Task instructions
Begin at the line that has "Describe the element at coordinates (485, 140)" and stop after the line that has "insert track is", and reproduce only those lines with every "Identify the location of" replaced by "Find the position of". Leave everything else in them unchanged.

Dataset
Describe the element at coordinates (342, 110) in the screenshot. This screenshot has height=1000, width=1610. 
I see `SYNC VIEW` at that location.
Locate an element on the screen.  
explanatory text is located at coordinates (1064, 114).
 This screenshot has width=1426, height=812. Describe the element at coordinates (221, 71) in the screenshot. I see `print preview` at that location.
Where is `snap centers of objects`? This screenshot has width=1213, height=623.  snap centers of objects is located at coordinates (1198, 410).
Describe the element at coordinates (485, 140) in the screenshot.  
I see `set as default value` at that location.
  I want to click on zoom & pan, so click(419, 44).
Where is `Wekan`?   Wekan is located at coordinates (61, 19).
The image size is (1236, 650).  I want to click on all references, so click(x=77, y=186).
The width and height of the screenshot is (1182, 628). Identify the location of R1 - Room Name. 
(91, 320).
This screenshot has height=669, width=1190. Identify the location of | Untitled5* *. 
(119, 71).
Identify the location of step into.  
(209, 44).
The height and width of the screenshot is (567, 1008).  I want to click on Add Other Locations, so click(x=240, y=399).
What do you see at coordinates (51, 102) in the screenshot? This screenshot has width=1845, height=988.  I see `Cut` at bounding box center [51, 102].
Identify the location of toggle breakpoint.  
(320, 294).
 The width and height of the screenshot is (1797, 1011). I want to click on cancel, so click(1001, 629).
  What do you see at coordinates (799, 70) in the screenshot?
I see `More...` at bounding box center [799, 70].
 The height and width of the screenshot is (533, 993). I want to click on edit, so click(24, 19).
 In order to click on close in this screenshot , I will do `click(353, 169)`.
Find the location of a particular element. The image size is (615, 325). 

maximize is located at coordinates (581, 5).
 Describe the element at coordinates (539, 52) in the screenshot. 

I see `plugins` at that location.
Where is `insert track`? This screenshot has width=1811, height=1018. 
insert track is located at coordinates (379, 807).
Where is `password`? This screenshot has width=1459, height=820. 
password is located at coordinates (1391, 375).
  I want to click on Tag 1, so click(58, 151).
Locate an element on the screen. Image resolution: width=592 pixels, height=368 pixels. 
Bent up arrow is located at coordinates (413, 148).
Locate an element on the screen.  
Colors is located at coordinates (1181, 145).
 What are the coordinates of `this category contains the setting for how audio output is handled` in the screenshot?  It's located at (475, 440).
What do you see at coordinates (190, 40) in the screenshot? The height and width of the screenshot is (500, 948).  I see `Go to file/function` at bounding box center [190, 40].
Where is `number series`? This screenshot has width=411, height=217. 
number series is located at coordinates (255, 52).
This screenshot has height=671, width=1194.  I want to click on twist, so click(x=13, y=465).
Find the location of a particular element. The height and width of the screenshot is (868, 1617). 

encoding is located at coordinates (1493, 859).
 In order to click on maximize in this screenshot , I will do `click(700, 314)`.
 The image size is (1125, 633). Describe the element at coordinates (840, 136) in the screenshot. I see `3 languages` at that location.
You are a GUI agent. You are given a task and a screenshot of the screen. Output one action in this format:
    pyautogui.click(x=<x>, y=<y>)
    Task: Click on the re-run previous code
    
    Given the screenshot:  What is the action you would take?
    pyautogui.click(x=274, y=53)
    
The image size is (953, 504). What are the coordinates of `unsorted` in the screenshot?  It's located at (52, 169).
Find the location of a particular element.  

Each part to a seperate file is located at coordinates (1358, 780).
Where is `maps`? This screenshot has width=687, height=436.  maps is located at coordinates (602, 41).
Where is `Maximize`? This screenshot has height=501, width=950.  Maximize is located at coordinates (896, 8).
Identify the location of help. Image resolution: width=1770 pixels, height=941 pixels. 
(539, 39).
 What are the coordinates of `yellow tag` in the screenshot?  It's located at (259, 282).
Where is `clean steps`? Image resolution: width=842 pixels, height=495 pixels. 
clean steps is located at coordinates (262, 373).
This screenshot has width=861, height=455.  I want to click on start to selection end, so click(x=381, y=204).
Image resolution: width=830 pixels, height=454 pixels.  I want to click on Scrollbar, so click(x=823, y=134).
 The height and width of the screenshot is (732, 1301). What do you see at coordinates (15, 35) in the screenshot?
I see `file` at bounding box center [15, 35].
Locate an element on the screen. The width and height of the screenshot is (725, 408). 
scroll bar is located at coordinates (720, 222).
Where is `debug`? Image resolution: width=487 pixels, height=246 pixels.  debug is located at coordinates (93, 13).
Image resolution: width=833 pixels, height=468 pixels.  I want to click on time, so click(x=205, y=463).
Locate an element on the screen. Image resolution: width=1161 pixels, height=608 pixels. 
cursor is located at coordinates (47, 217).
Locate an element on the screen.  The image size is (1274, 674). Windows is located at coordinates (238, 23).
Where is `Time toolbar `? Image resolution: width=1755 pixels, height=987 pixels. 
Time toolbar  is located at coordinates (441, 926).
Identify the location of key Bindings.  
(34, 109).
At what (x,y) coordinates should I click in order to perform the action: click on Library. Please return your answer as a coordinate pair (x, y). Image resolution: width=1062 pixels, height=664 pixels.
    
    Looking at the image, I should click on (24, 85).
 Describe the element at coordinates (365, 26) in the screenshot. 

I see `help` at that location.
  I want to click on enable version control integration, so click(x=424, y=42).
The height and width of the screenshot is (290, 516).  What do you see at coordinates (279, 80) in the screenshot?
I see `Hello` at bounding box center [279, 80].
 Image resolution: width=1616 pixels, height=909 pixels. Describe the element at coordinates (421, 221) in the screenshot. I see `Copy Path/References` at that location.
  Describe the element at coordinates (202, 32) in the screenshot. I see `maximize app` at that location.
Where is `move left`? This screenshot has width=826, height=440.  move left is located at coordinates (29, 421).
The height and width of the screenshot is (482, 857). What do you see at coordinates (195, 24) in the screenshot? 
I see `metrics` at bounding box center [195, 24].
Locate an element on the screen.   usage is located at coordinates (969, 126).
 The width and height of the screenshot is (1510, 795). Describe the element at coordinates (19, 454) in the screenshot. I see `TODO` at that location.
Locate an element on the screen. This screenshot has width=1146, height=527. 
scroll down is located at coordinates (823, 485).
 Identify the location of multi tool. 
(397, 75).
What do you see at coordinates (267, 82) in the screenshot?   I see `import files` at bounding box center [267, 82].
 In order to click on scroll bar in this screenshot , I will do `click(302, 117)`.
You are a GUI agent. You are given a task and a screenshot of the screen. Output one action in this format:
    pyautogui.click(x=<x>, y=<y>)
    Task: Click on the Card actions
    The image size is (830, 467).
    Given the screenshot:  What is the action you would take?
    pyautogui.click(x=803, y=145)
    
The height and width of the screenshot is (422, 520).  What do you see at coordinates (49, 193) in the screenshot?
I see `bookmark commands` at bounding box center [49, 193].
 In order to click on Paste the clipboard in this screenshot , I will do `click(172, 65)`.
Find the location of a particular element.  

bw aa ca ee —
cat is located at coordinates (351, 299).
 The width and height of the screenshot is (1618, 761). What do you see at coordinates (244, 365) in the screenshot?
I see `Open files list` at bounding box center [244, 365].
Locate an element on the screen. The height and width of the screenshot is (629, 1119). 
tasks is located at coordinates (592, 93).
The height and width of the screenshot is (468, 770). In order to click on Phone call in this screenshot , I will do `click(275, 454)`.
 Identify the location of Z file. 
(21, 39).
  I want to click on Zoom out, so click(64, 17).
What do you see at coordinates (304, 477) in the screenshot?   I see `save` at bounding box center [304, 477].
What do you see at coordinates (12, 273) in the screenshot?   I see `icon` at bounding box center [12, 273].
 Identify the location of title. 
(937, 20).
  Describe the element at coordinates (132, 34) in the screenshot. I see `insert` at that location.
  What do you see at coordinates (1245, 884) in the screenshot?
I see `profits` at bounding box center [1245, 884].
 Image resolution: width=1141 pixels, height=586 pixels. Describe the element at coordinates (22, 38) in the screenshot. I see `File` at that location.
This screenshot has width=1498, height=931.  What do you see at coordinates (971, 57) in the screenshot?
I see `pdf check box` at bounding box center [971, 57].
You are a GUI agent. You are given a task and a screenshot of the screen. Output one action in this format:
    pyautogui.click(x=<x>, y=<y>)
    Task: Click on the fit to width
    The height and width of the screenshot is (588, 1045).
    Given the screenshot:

Task result
Describe the element at coordinates (485, 140) in the screenshot.  
I see `set as default value` at that location.
  I want to click on zoom & pan, so click(419, 44).
Where is `Wekan`?   Wekan is located at coordinates (61, 19).
The image size is (1236, 650).  I want to click on all references, so click(x=77, y=186).
The width and height of the screenshot is (1182, 628). Find the position of R1 - Room Name. 
(91, 320).
This screenshot has height=669, width=1190. Find the position of | Untitled5* *. 
(119, 71).
Find the position of step into.  
(209, 44).
The height and width of the screenshot is (567, 1008).  I want to click on Add Other Locations, so click(x=240, y=399).
What do you see at coordinates (51, 102) in the screenshot? This screenshot has width=1845, height=988.  I see `Cut` at bounding box center [51, 102].
Find the position of toggle breakpoint.  
(320, 294).
 The width and height of the screenshot is (1797, 1011). I want to click on cancel, so click(1001, 629).
  What do you see at coordinates (799, 70) in the screenshot?
I see `More...` at bounding box center [799, 70].
 The height and width of the screenshot is (533, 993). I want to click on edit, so click(24, 19).
 In order to click on close in this screenshot , I will do `click(353, 169)`.
Find the location of a particular element. The image size is (615, 325). 

maximize is located at coordinates (581, 5).
 Describe the element at coordinates (539, 52) in the screenshot. 

I see `plugins` at that location.
Where is `insert track`? This screenshot has width=1811, height=1018. 
insert track is located at coordinates (379, 807).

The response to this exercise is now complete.